On Wednesday we discussed the open structure of filesharing and its resulting vulnerability to spam. While there are some similarities between e-mail and gnutella spam, the spoof files have no analogue in e-mail. When MediaDefender puts up spoofs for Rihanna’s Disturbia, unless you are using gnutella to search for Disturbia – which you cannot legally do – the spam has no effect on you. But of course, if MediaDefender is allowed to persist in doing this successfully, gnutella would lose much of its appeal.
The solution that has traditionally been adopted is an IP block list. When MediaDefender puts up spoof files, they come from the IP addresses of MediaDefender’s computers. While it is possible that MediaDefender could (and doubtless would have to) get several computers to perform the spoofing, they are all accessing the internet through a single ISP. Therefore, when an ISP is found to be hosting a spoofing operation such as MediaDefender’s, the entire range of IP addresses owned by the ISP is added to filesharing program’s IP block list. When an IP address is on the block list, other computers will refuse to connect to it, thereby preventing it from filesharing.
Because filesharing becomes useless without something to stop spoof files, IP block lists are a common part of P2P sharing programs. Generally, they are posted on web sites and downloaded by the P2P program, at the direction of the user. The program is generally configurable to download the block list from a site of the user’s choosing, and the block list file is stored in a known location and is readable and editable by interested users. For example, this forum discussion describes how to download the block file for the P2P client eMule.
What is not broadly appreciated is the role that LimeWire the corporation plays in the gnutella network. LimeWire is not merely a provider of software (and there are non-LimeWire gnutella clients, not as popular as LimeWire).

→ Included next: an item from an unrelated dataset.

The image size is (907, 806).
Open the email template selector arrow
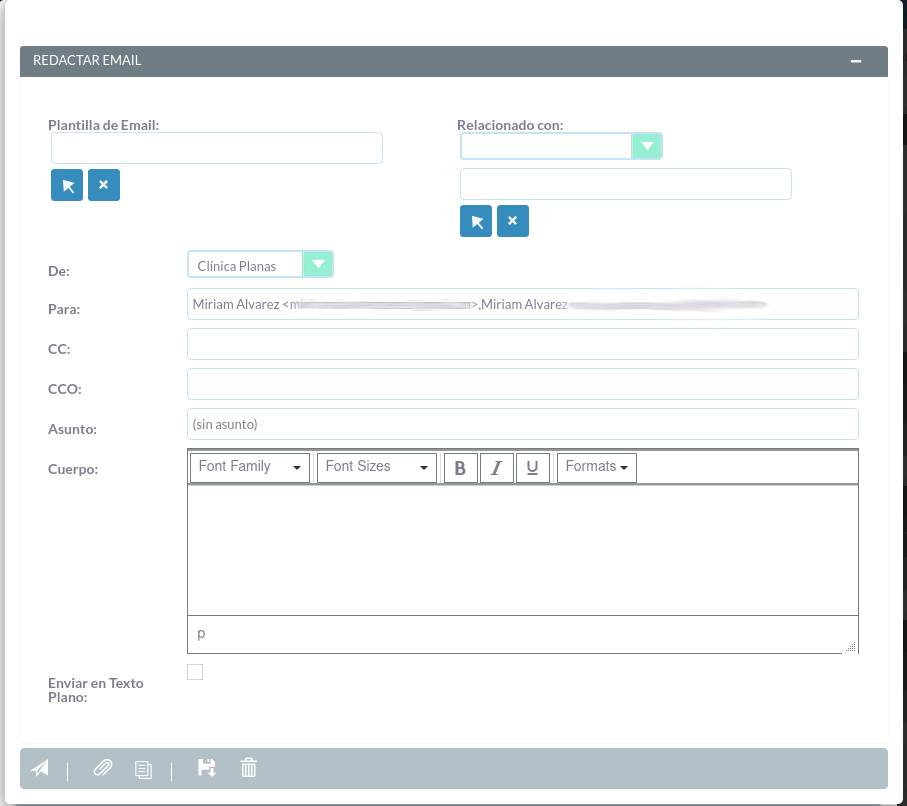pyautogui.click(x=66, y=184)
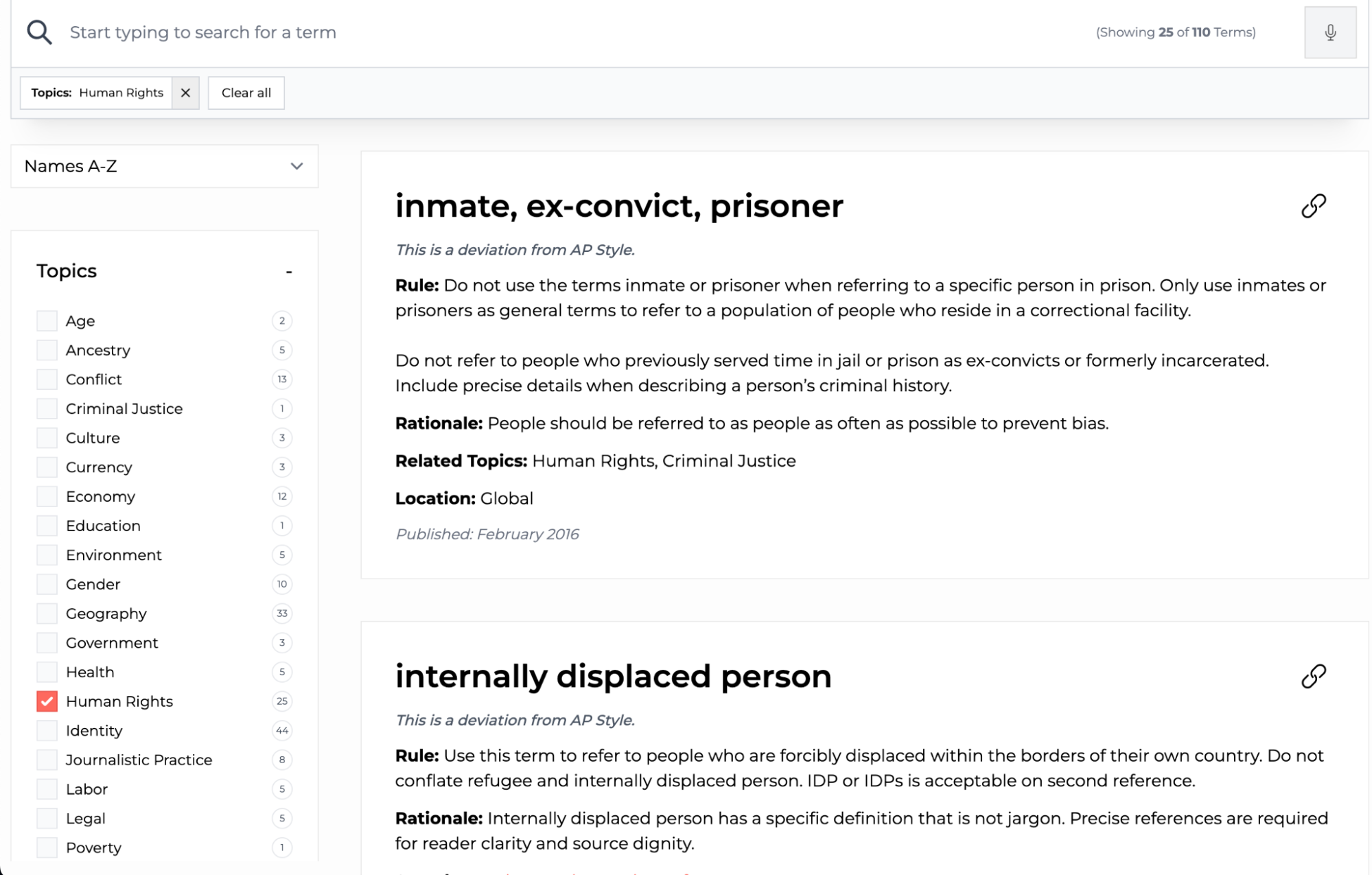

Limewire’s client software, aside from supporting the gnutella protocol, receives from LimeWire a cryptographically signed file, called
simpp.xml. This file contains a number of parameters for the operation of the client, including its IP block list. Because of the strong cryptographic signing by LimeWire corporation, no one else may send the list. LimeWire can therefore, at its sole discretion, block hosts from sending data to essentially all of its clients. Anyone putting up files that LimeWire deems unsuitable is knocked off in a matter of hours, and, since LimeWire is by far the most popular gnutella client, the spoofer is effectively shut down.
The LimeWire P2P clients are unusual in that there is nothing configurable about the choice of block list. Moreover, unlike other programs, there is no way for anyone other than LimeWire to send it, and no way for a non-technical user to examine its contents – in fact, the typical non-technical user would not even know that blocking is going on. (The only way to turn off blocking is on an advanced configuration panel.)
(One other interesting feature is also revealed from looking at the
simpp.xml file: LimeWire has added a facility that allows its server, and only its server, to contact a running LimeWire client and ask it various questions about what the client is doing. This feature allows LimeWire to phone up LimeWire clients and inspect them, thereby gathering information about its network. This feature could be used as a sort of mini-spyware, though it is not clear exactly what LimeWire does with it.)
Tomorrow we shall see one way to interpret the legal significance of these behaviors on LimeWire corporation’s part.